反応機構と基質の適応範囲
出典: フリー百科事典『ウィキペディア(Wikipedia)』 (2021/03/06 22:02 UTC 版)
「ファヴォルスキー反応」の記事における「反応機構と基質の適応範囲」の解説
まず、アルキンが水酸化物イオン又はアルコキシドなどの強い塩基によって処理されることで金属アセチリドが形成される。 HC≡CH + KOH HC≡CK + H2O RR'C=O + HC≡CK RR'C(OK)C≡CH 次に、金属アセチリドはアルデヒドまたはケトンと反応してプロパルギルアルコールを形成する。 α水素が存在する場合(例えば、アルデヒドのとき)、互変異性により対応するエノンが生成する。 過剰に水酸化物を使用するとアルドール縮合が競合するため、ファヴォルスキー反応が適用可能な基質には制限がある。 エノラートはアセチレンと反応しないため、アルデヒドを使用する場合、典型的な反応条件では不十分なことがよくある。
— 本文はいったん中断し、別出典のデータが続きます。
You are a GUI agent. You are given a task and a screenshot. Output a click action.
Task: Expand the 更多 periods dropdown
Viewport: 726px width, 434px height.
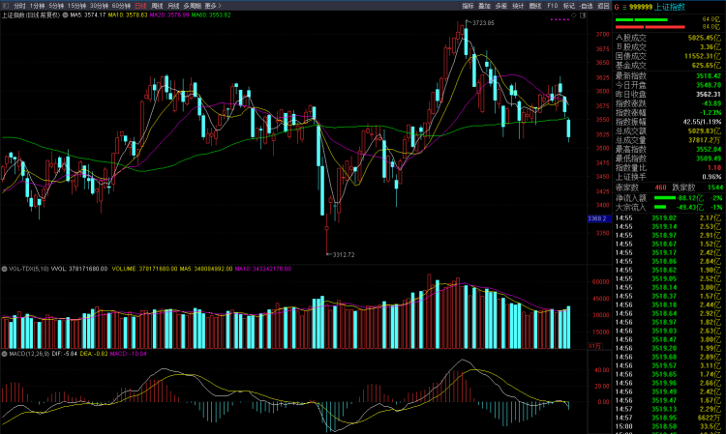(x=212, y=6)

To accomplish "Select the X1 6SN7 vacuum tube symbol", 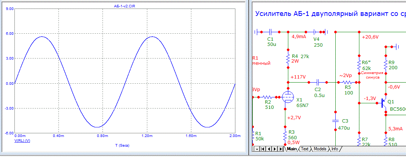I will click(287, 98).
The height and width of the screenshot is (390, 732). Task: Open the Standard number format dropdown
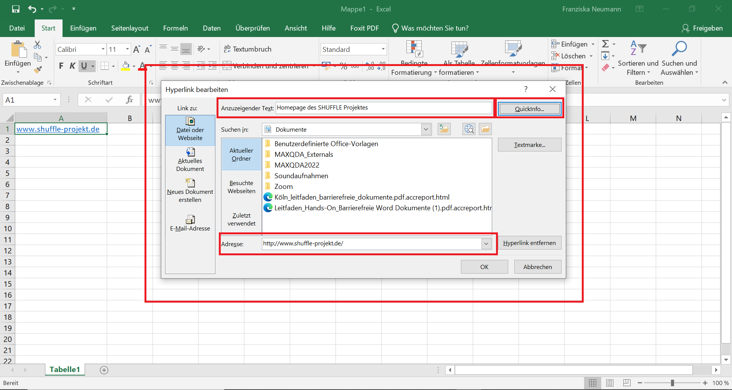(x=383, y=49)
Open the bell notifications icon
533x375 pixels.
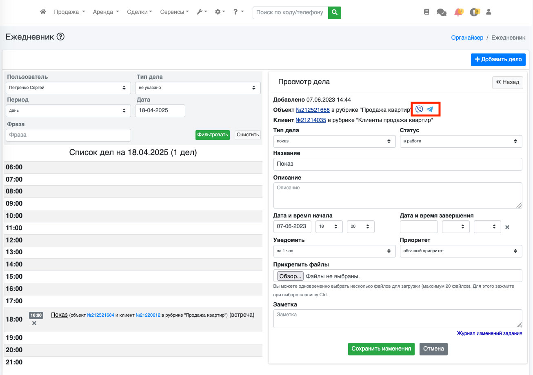458,12
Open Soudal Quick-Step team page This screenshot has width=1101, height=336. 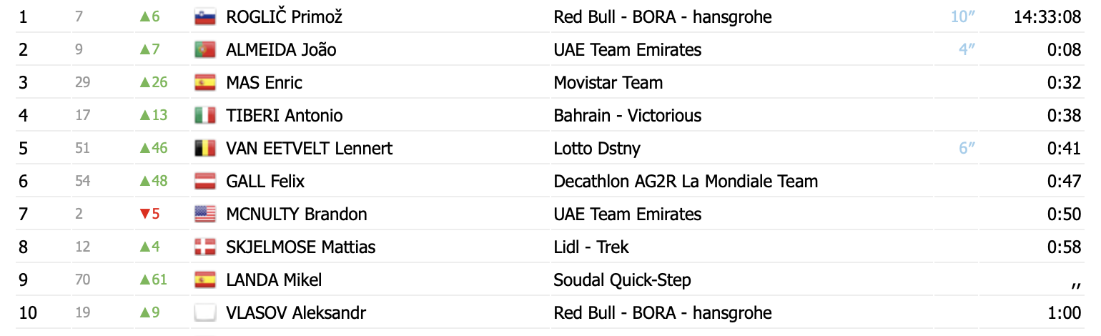click(x=622, y=280)
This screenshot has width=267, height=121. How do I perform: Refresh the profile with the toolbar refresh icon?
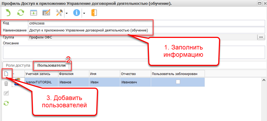click(x=20, y=13)
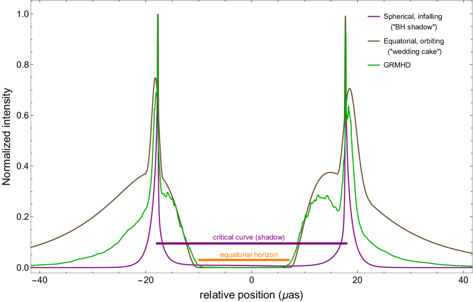Click the middle of the purple critical curve bar

tap(252, 243)
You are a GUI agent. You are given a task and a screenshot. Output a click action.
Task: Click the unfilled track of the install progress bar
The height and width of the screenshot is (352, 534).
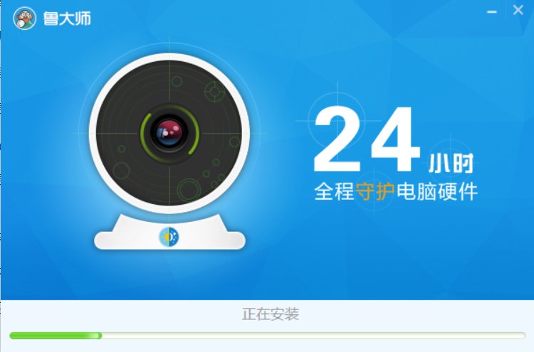point(313,336)
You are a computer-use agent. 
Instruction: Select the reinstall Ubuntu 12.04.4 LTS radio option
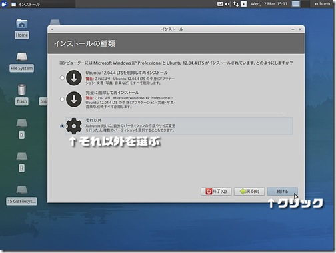[x=62, y=78]
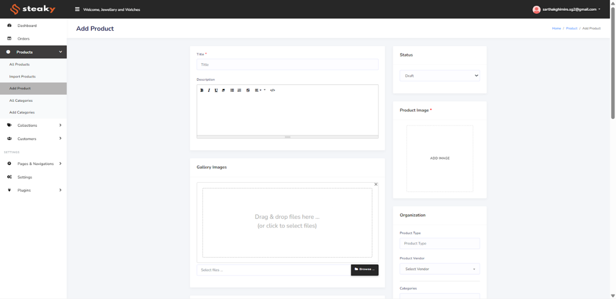Viewport: 616px width, 299px height.
Task: Toggle bold formatting in description editor
Action: click(x=202, y=90)
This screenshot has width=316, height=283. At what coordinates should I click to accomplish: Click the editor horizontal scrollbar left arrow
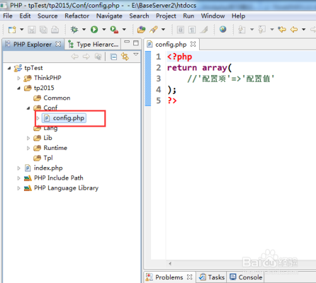click(170, 263)
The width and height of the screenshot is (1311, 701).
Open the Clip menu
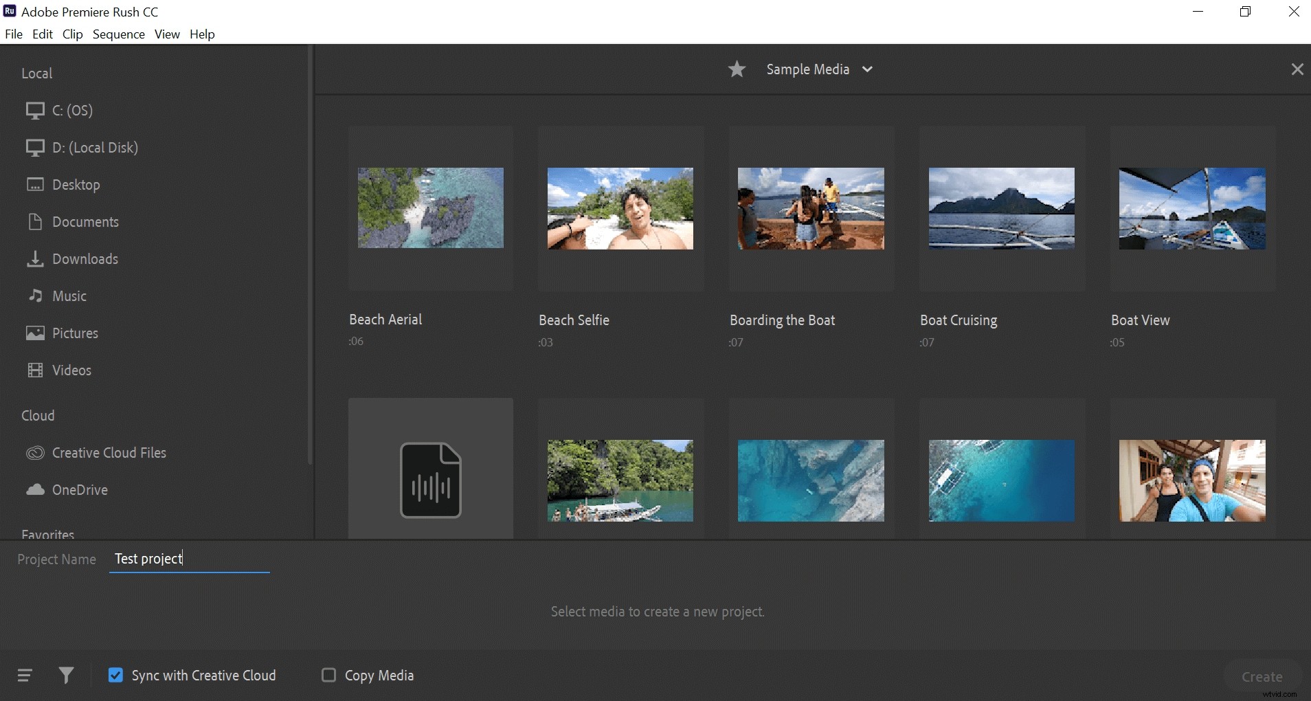point(72,34)
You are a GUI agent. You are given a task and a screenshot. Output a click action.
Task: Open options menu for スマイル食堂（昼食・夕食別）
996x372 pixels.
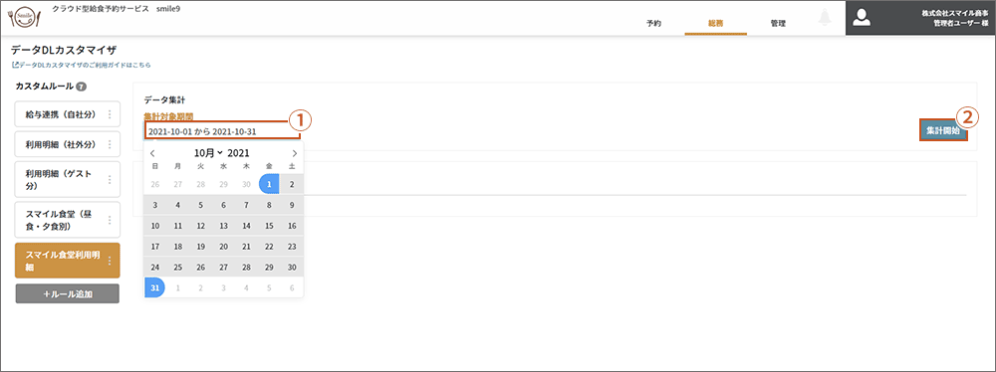110,220
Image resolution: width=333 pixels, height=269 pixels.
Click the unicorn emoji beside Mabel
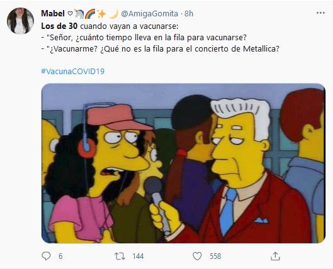tap(79, 14)
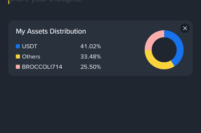Select the BROCCOLI714 asset label

click(x=42, y=67)
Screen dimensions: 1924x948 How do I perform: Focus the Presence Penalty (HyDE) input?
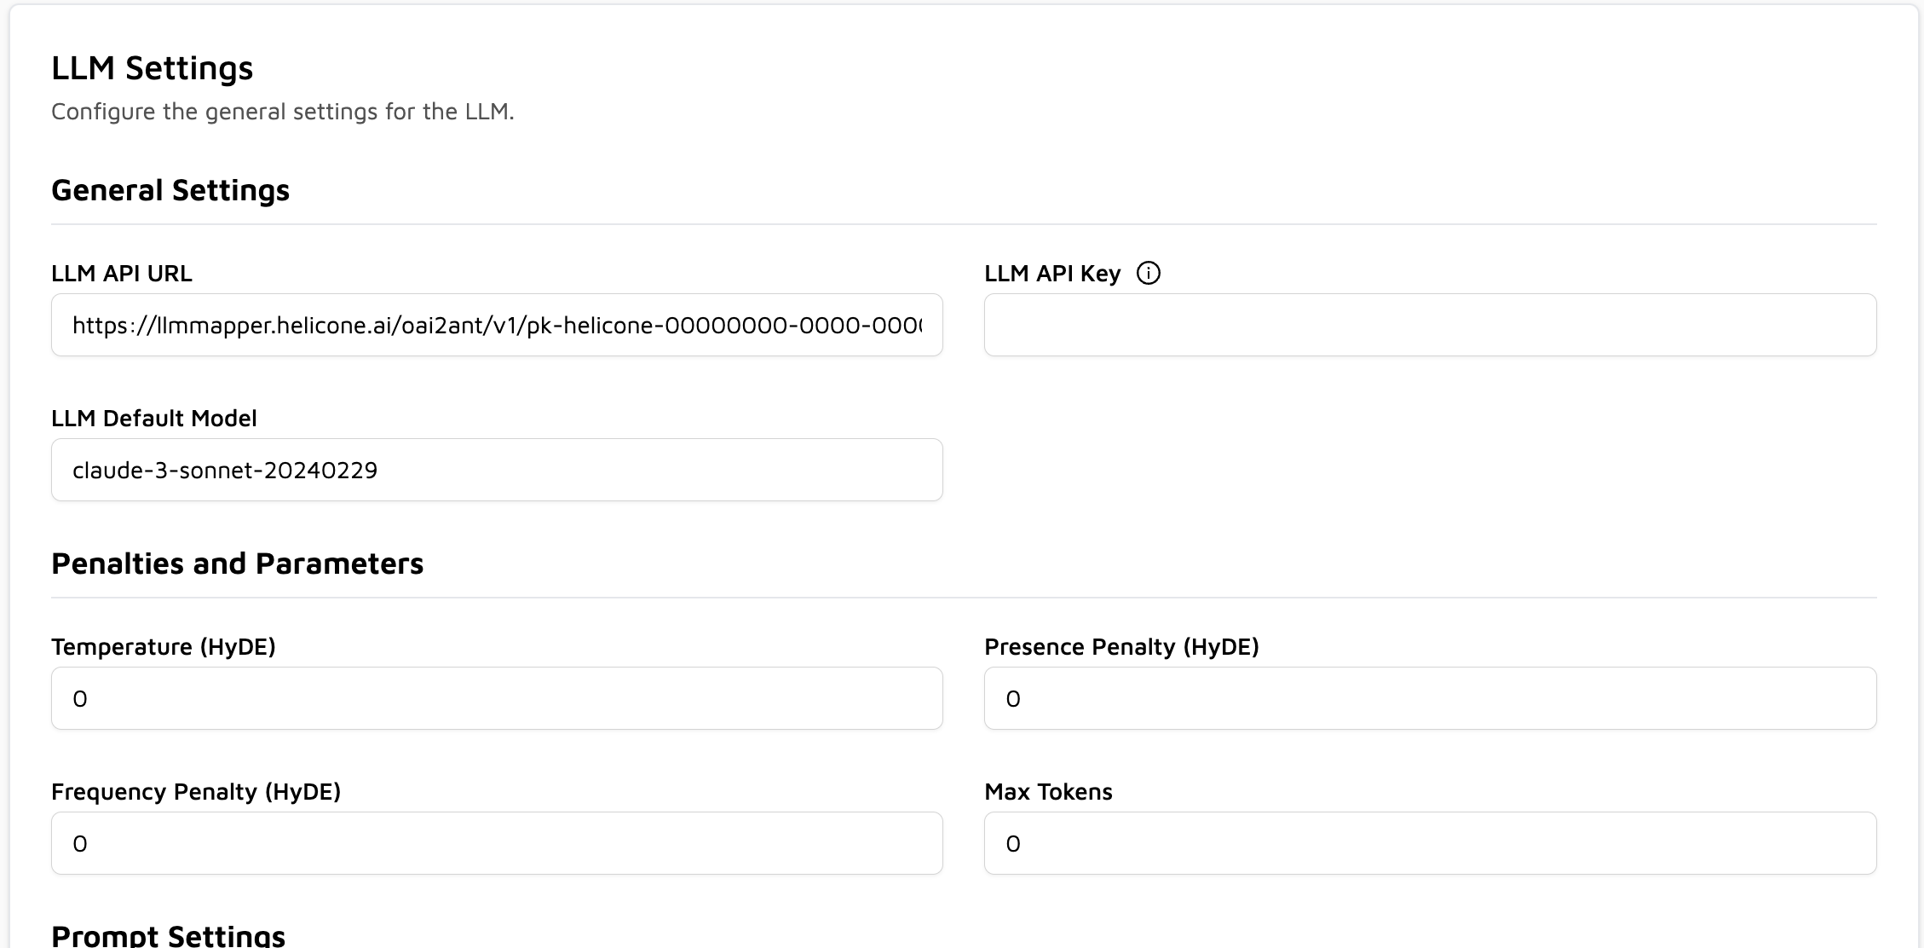point(1430,697)
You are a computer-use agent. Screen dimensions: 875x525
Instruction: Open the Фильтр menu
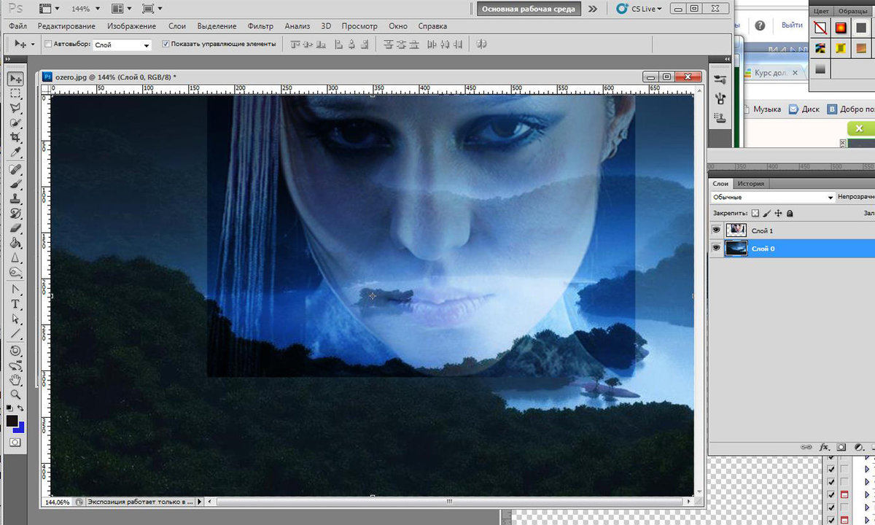(x=260, y=26)
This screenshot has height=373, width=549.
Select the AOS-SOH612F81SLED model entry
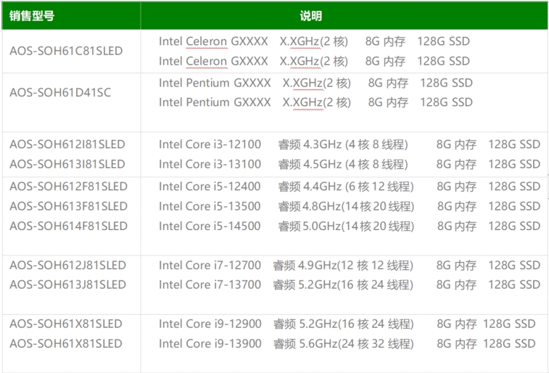[x=68, y=187]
アルデヒドとの反応をうまく進行させるには、DMSO や微量のエタノールを含む1,2-ジメトキシエタンなどの溶媒を使用する必要がある。 また、 水酸化リチウムは反応を開始するために必要なアルキンとの付加物を形成できない。 本反応の利点は2点ある。1点目は、水酸化物はリチウム、ナトリウム、またはカリウムなどを使用して合成されたアルコキシドまたはアセチリドに比べると安価な点である。2点目は、脱水や脱気条件が要求される多くの類似反応と比べると、本反応ではそれらはさほど問題にならないため、反応の実行が容易な点である。